Records for the exercise -
* * * * * * *
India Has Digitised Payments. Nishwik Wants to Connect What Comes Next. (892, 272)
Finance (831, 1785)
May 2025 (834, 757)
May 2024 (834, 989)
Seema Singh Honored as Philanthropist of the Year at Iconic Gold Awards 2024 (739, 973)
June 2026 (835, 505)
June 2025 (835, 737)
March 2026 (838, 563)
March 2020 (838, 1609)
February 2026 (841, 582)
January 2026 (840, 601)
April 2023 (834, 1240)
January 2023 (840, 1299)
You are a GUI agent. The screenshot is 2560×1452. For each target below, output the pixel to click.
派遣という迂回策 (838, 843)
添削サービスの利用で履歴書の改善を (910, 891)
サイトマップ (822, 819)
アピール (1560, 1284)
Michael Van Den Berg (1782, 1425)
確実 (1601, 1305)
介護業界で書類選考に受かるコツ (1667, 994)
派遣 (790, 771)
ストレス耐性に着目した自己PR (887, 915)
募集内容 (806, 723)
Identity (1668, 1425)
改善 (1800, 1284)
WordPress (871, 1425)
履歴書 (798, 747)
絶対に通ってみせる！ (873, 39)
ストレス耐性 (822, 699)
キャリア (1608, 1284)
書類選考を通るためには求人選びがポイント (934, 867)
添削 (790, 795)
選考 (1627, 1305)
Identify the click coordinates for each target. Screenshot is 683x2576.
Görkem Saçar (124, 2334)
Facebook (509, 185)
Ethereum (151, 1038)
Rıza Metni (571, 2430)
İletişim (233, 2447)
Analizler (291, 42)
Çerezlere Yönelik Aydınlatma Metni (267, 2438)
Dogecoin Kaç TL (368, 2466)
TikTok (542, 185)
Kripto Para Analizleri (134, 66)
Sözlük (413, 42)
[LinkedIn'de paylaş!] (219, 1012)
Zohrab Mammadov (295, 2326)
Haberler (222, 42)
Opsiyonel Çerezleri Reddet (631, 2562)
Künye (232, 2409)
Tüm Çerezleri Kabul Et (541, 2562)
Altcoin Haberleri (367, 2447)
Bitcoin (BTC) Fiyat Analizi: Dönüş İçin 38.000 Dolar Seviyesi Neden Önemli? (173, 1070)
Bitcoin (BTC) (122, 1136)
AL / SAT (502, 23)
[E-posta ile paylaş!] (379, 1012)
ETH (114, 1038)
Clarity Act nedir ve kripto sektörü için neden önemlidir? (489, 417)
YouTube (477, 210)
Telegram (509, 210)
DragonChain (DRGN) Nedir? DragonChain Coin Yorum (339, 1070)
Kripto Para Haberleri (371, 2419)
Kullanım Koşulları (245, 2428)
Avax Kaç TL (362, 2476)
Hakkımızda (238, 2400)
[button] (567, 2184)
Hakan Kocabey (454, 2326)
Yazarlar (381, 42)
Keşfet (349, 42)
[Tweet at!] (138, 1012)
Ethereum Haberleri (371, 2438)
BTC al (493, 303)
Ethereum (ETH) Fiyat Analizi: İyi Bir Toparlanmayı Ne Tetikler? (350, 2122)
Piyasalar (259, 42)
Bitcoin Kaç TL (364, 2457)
* * * * * * *
What you will do -
Each line above is to be reproduced exactly.

Written solution -
India Has Digitised Payments. Nishwik Wants to Connect What Comes Next. (892, 272)
Finance (831, 1785)
May 2025 (834, 757)
May 2024 (834, 989)
Seema Singh Honored as Philanthropist of the Year at Iconic Gold Awards 2024 (739, 973)
June 2026 (835, 505)
June 2025 (835, 737)
March 2026 (838, 563)
March 2020 (838, 1609)
February 2026 (841, 582)
January 2026 (840, 601)
April 2023 (834, 1240)
January 2023 (840, 1299)
You are a GUI agent. The screenshot is 2560×1452. For each target below, output the pixel to click.
派遣という迂回策 (838, 843)
添削サービスの利用で履歴書の改善を (910, 891)
サイトマップ (822, 819)
アピール (1560, 1284)
Michael Van Den Berg (1782, 1425)
確実 (1601, 1305)
介護業界で書類選考に受かるコツ (1667, 994)
派遣 (790, 771)
ストレス耐性に着目した自己PR (887, 915)
募集内容 (806, 723)
Identity (1668, 1425)
改善 (1800, 1284)
WordPress (871, 1425)
履歴書 (798, 747)
絶対に通ってみせる！ (873, 39)
ストレス耐性 (822, 699)
キャリア (1608, 1284)
書類選考を通るためには求人選びがポイント (934, 867)
添削 (790, 795)
選考 (1627, 1305)
Identify the click coordinates for each target. Screenshot is 683x2576.
Görkem Saçar (124, 2334)
Facebook (509, 185)
Ethereum (151, 1038)
Rıza Metni (571, 2430)
İletişim (233, 2447)
Analizler (291, 42)
Çerezlere Yönelik Aydınlatma Metni (267, 2438)
Dogecoin Kaç TL (368, 2466)
TikTok (542, 185)
Kripto Para Analizleri (134, 66)
Sözlük (413, 42)
[LinkedIn'de paylaş!] (219, 1012)
Zohrab Mammadov (295, 2326)
Haberler (222, 42)
Opsiyonel Çerezleri Reddet (631, 2562)
Künye (232, 2409)
Tüm Çerezleri Kabul Et (541, 2562)
Altcoin Haberleri (367, 2447)
Bitcoin (BTC) Fiyat Analizi: Dönüş İçin 38.000 Dolar Seviyesi Neden Önemli? (173, 1070)
Bitcoin (BTC) (122, 1136)
AL / SAT (502, 23)
[E-posta ile paylaş!] (379, 1012)
ETH (114, 1038)
Clarity Act nedir ve kripto sektörü için neden önemlidir? (489, 417)
YouTube (477, 210)
Telegram (509, 210)
DragonChain (DRGN) Nedir? DragonChain Coin Yorum (339, 1070)
Kripto Para Haberleri (371, 2419)
Kullanım Koşulları (245, 2428)
Avax Kaç TL (362, 2476)
Hakkımızda (238, 2400)
[button] (567, 2184)
Hakan Kocabey (454, 2326)
Yazarlar (381, 42)
Keşfet (349, 42)
[Tweet at!] (138, 1012)
Ethereum Haberleri (371, 2438)
BTC al (493, 303)
Ethereum (ETH) Fiyat Analizi: İyi Bir Toparlanmayı Ne Tetikler? (350, 2122)
Piyasalar (259, 42)
Bitcoin Kaç TL (364, 2457)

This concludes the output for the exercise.